“The future is here. It’s just not evenly distributed yet.”

-William Gibson

Speculative-fiction author Bill Gibson is my kind of guy – he’s an American-Canadian. He also likes to make up his own terms for things and put himself out there with contrarian predictions about the future.

I’m currently in the middle of reading “The World In 2050” by Laurence Smith (excellent research read on resource risk, demographic risk, etc). In the very first chapter of the book, Smith gets your attention with the aforementioned Gibson quote and another by Niels Bohr.

Making market “calls”, or proactively managing risk around the edges of this globally interconnected marketplace, isn’t as hard as people crack it up to be. Sure, the daily grind is hard - but the data is there.

The future of Global Macro Risk Management is here.

■ SUPPLIED DATA

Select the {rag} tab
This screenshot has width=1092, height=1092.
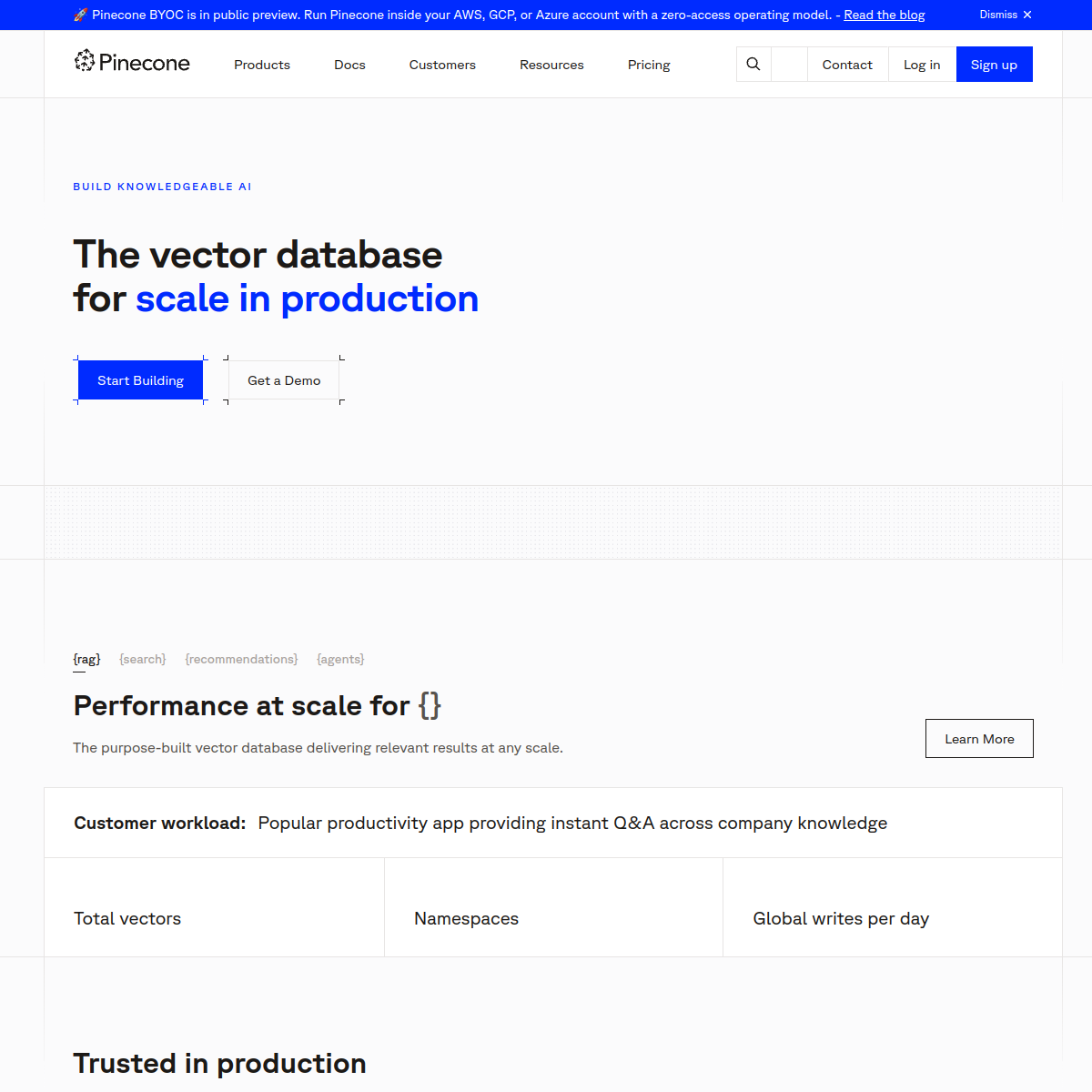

■ OBJECTIVE
Reproduce the passage on the Gibson quote word for word, everything from "-William Gibson" down to "by Niels Bohr.". The data above are separate material, unconnected to the passage on the Gibson quote.

■ OUTPUT OF THE TASK
-William Gibson

Speculative-fiction author Bill Gibson is my kind of guy – he’s an American-Canadian. He also likes to make up his own terms for things and put himself out there with contrarian predictions about the future.

I’m currently in the middle of reading “The World In 2050” by Laurence Smith (excellent research read on resource risk, demographic risk, etc). In the very first chapter of the book, Smith gets your attention with the aforementioned Gibson quote and another by Niels Bohr.